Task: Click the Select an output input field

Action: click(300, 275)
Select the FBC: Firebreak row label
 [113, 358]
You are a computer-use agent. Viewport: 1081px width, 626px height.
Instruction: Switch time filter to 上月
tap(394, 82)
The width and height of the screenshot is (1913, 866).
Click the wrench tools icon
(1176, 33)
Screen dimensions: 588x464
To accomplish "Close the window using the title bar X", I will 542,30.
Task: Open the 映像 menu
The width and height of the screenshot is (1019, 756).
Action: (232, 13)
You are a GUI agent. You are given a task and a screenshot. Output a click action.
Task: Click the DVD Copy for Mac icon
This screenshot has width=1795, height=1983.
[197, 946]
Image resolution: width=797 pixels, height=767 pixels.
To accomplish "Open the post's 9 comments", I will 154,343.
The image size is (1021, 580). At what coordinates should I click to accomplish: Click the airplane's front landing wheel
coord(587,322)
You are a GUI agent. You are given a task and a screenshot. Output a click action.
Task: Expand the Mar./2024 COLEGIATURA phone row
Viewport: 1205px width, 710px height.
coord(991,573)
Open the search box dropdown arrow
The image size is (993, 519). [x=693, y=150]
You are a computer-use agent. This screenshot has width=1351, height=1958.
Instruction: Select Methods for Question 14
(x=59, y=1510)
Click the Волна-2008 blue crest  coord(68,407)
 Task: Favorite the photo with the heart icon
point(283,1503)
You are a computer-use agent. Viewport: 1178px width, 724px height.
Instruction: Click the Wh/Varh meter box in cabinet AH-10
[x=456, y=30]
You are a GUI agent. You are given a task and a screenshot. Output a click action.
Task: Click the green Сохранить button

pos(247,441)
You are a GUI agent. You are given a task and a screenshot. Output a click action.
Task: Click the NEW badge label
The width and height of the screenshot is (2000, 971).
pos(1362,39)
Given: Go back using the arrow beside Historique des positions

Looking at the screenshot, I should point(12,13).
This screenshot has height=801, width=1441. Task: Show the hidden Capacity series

++++++

» **EXERCISE INSTRUCTIONS**: Lines from the one with "Task: Open the 映像 menu" through the end of the data: set these down exactly, including both ends and nothing more.

» **FINISHED TASK**:
Task: Open the 映像 menu
The width and height of the screenshot is (1019, 756).
Action: (232, 13)
You are a GUI agent. You are given a task and a screenshot. Output a click action.
Task: Click the DVD Copy for Mac icon
This screenshot has width=1795, height=1983.
[197, 946]
Image resolution: width=797 pixels, height=767 pixels.
To accomplish "Open the post's 9 comments", I will 154,343.
The image size is (1021, 580). At what coordinates should I click to accomplish: Click the airplane's front landing wheel
coord(587,322)
You are a GUI agent. You are given a task and a screenshot. Output a click action.
Task: Expand the Mar./2024 COLEGIATURA phone row
Viewport: 1205px width, 710px height.
coord(991,573)
Open the search box dropdown arrow
The image size is (993, 519). [x=693, y=150]
You are a computer-use agent. This screenshot has width=1351, height=1958.
Instruction: Select Methods for Question 14
(x=59, y=1510)
Click the Волна-2008 blue crest  coord(68,407)
 Task: Favorite the photo with the heart icon
point(283,1503)
You are a computer-use agent. Viewport: 1178px width, 724px height.
Instruction: Click the Wh/Varh meter box in cabinet AH-10
[x=456, y=30]
You are a GUI agent. You are given a task and a screenshot. Output a click action.
Task: Click the green Сохранить button

pos(247,441)
You are a GUI agent. You are given a task and a screenshot. Output a click action.
Task: Click the NEW badge label
The width and height of the screenshot is (2000, 971).
pos(1362,39)
Given: Go back using the arrow beside Historique des positions

Looking at the screenshot, I should point(12,13).
This screenshot has height=801, width=1441. Task: Show the hidden Capacity series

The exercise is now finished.